It should now be appreciated that the practice of the present invention provides for a heat treatment assembly 24 in which the disk 10 is brought into contact with the heat sinks 34 and 36, and the solution treatment is performed in a desired manner. The heat sinks 34 and 36 are brought together with the disk 10 in a non-clamped manner so as to allow a relatively easy disassembly thereof. The removal of the heat sinks 34 and 36 allow the disk 10 to be easily moved and placed into an appropriate quenching station by moving the special rack 62 carrying the disk 10.
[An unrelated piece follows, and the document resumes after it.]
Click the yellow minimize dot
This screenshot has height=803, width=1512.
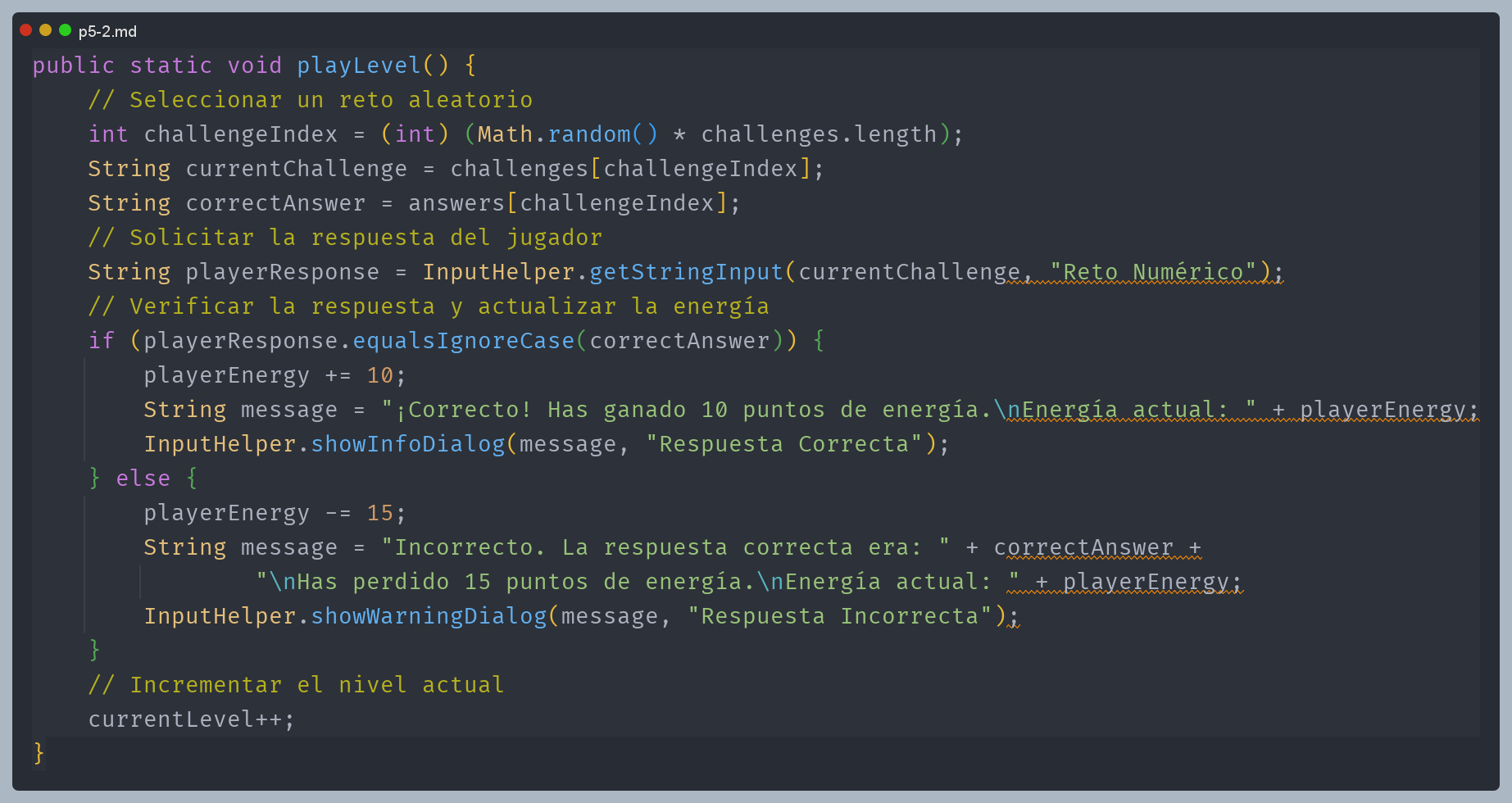[45, 30]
The heat treatment assembly 24 provides a compact arrangement for performing the desired heat treatment of the disk 10. Because of this compact arrangement multiple disks can be heat treated simultaneously, in accordance with the practice of the present invention, in a standard production furnace so as to decrease cost with minimal modification to the present invention.

In the practice of the invention, the method hereinbefore described was performed on a disk 10 mated with the heat treatment assembly 24 of FIG. 2, and some of the results thereof may be further described with reference to FIG. 4.
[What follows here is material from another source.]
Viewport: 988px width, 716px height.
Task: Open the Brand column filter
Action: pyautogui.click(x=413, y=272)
FIG. 4 shows macroetched section of an actual superalloy disk 10 after receiving the heat treatment of the present invention utilizing the heat treatment assembly 24. From FIG. 4 it should be noted that a fine grain region exists in the center of disk 10 (clear texture) at the bore portion 14 and a coarse grain region exists at the rim portion 12 of the disk 10 (speckled texture). The transition between the fine and coarse grain regions is generally identified in FIG. 4 by dimensional line 78. The grain size of the circle portion A located in the center of the disk 10 at the bore portion 14 is about 13 ASTM (American Society for Testing and Materials) and the grain size of the circle portion B located at the rim portion 12 of the disk 10 is about 7 ASTM.
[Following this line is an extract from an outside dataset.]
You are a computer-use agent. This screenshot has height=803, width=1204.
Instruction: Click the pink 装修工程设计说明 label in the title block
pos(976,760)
It should now be appreciated that the practice of the present invention provides for a method to handle various articles, some of which are particularly suited as gas turbine disk, and all of which have a dual microstructure in which the rim portion of the article being treated has creep and dwell crack growth resistance of coarse grain microstructure operable at a temperature near 1400°C F., while still maintaining the high strength and low cycle fatigue resistance of fine grain microstructure in the bore portion of the article being treated operable at a temperature of 800-1200°C F.

It should now be appreciated that the practice of the present invention provides for a heat treatment assembly that accommodates superalloy disks. The practice of the present invention yields these disks having high creep resistance and dwell crack growth resistance of coarse grain microstructure in the rim portion 12 with an operating temperature near 1400°C F., while at the same time maintaining high strength and low cycle fatigue resistance of fine grain microstructure in the bore region 14 having an operating temperature of between 800-1200°C F.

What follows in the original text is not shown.